ボランジェの買収が見せるオレゴン・スパークリングワインの輝かしい未来

ボランジェの買収が見せるオレゴン・スパークリングワインの輝かしい未来

 

オレゴンは次世代の高品質スパークリングワインの聖地となりうるでしょうか?BollingerがオレゴンのワイナリーPonzi Vineyardsを買収したと聞いたら、あなたはきっと驚くことでしょう。

 

エリザベス2世やジェームズ・ボンドまでもが贔屓にするシャンパーニュの大手メゾンBollingerが、フランス国外でワイナリーを買収するのはこれが初めてのことです。Bollingerグループの会長はWine Spectatorで次のように語っています。「Willamette Valleyのワイナリーを選んだ理由は、この地域の緯度と、ブルゴーニュやシャンパーニュと共通点のある気候です」

 

オレゴンのポテンシャル

 

BollingerはPonziのスパークリングワイン生産量を増加するために買収を進めたわけではありません。

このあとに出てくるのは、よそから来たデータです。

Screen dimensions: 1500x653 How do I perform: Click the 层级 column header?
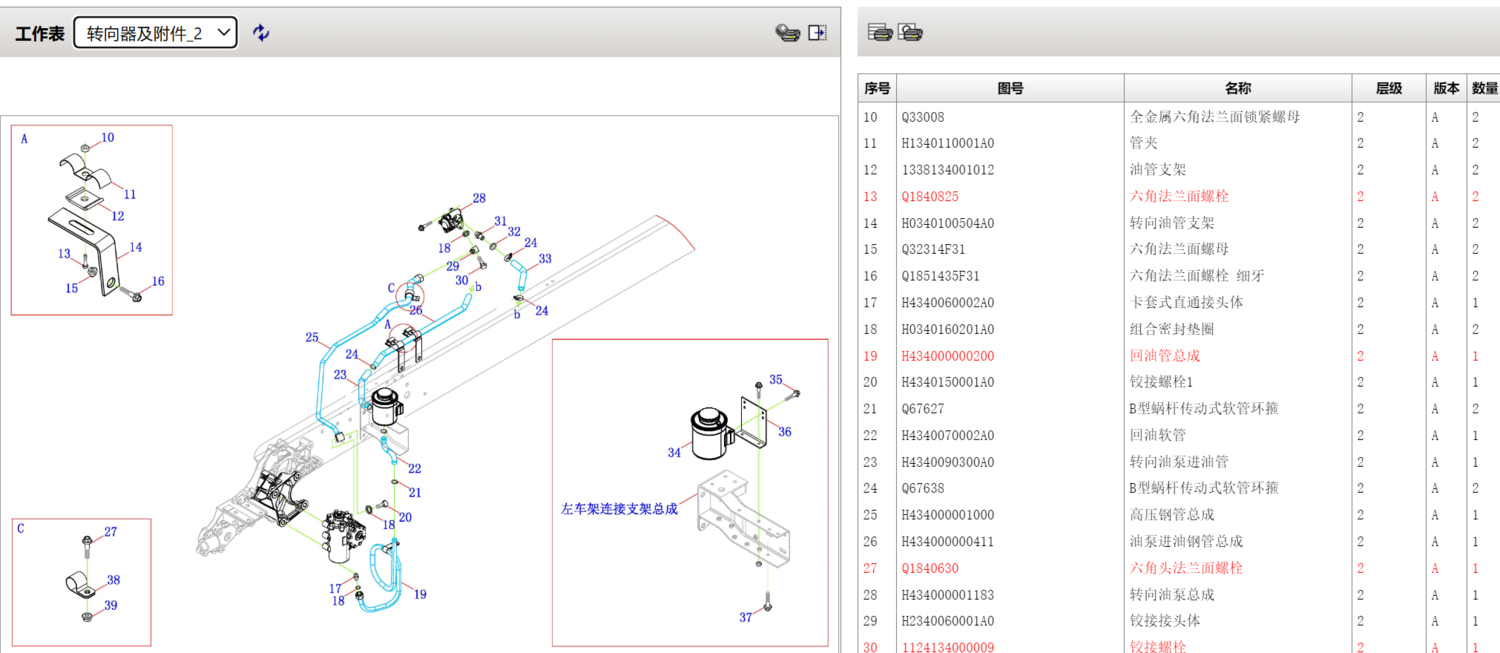coord(1388,88)
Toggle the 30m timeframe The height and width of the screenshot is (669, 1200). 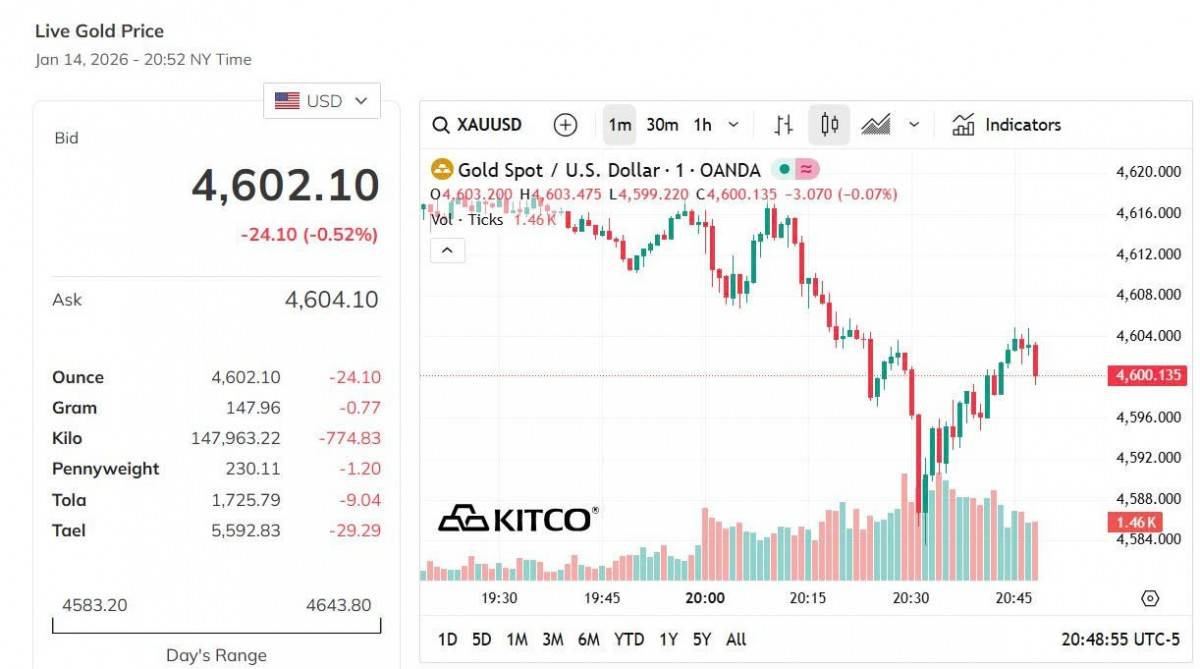(x=662, y=125)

オレゴンには小規模ながらも質の高いスパークリングワインのラインナップがあるというのが理由です。オレゴンで初めて成功したスパークリングワインの生産者はArgyleですが、今ではSereneやElk Cove、Soterといったピノ・ノワールで名を馳せている生産者もスパークリングワインを造っています。

 

さらに、米国の雑誌Robb Reportはオレゴン産スパークリングワインに関する記事を掲載し、Argyleの創始者であるRollin Solesの言葉を次のように引用しました。「Bollingerの会長であるChristian Bizotは、オレゴンはシャンパーニュが持つ熟成ポテンシャルと同等のスパークリングワインを作ることが出来る初めての地域となるはずだ、と確信していました」

 

Christion Bizotは2002年に他界し、現在は息子のEtienneが経営の指揮を執っています。Ponziで引き続き栽培と醸造担当を務めるLuisa Ponziは、スパークリングワインの生産量を増やす予定はないと語っています。

 

「Bollingerグループはピノ・ノワールとシャルドネに特化し、シャンパーニュではスパークリングワインを、ブルゴーニュではスティルワイン(Chanson Pere & Fils)を造っています。彼らの当面の目標は国際市場におけるピノ・ノワールとピノ・グリ、シャルドネの認知度向上と、小売業態を成長させることです。我々のスパークリングワインはテイスティングルームやワインクラブ会員の間で非常に人気があるので今まで通り生産を続けますが、生産量を増やすことは考えていません。」

 

スパークリングワインの未来とは?

 

Ponziはオレゴンがスパークリングワイン生産の偉大なるポテンシャルを持っていると述べています。

 

「オレゴンのテロワールがピノ・ノワールとシャルドネに理想的だということを我々は既に証明しています。2013年からスパークリングワインを生産していますが、ワインの出来と顧客の反応に満足しています。」とPonziは語ります。

 

BollingerとPonziの出会いは、両者を取り扱うインポーターVintusがBollinger代表Etienne BizotにPonzi訪問の手配をしたことがきっかけでした。

 

「彼はPonziで素晴らしい経験をし、大きな感銘を受けました。彼の家族が米国への投資に興味を持ち始めるようになると、約10か月前に本格的な話に入り始めました」とPonziは語ります。栽培・醸造担当のLuisaと彼女の妹であるAnna Mariaは数年前にワイナリー創設者である両親のRichardとNancyからワイナリーを引き継ぎました。今回の売却も家族で決断を下したそうです。

 

「Bollingerは我々が受け継いできたものを継続し、国内市場での成長に尽力しています。Ponziの全従業員の雇用が保たれます。Bollinegerは既に従業員へコンタクトを取り、関係性を深めています。Ponziの家族経営を守ることが出来て嬉しく思います。」

 

Ponziはブランドだけでなく、ワイナリーの建物と所有畑のうち35エーカーを売却しますが、100エーカーの畑は引き続き所有し、Ponziワイナリーへブドウを販売する長期契約を結んでいます。

 

「我々の所有する中で最も古い畑であるAbetinaとMadronaに加え、ワイナリーの施設周辺にあるAvellana Vineyardを買収することがBollingerとの契約でした。3つの畑の合計は35エーカーで、Laurelwood Districtという新しく設立されたAVAに位置しています。保持している畑で引き続きPonzi Vineyardsへブドウを販売するので、セカンドブランドやセカンドラベルを新しく作る予定は現段階ではありません。引き続き、世界で通用するピノ・ノワールとシャルドネを生産することが優先です。」とPonziはまとめています。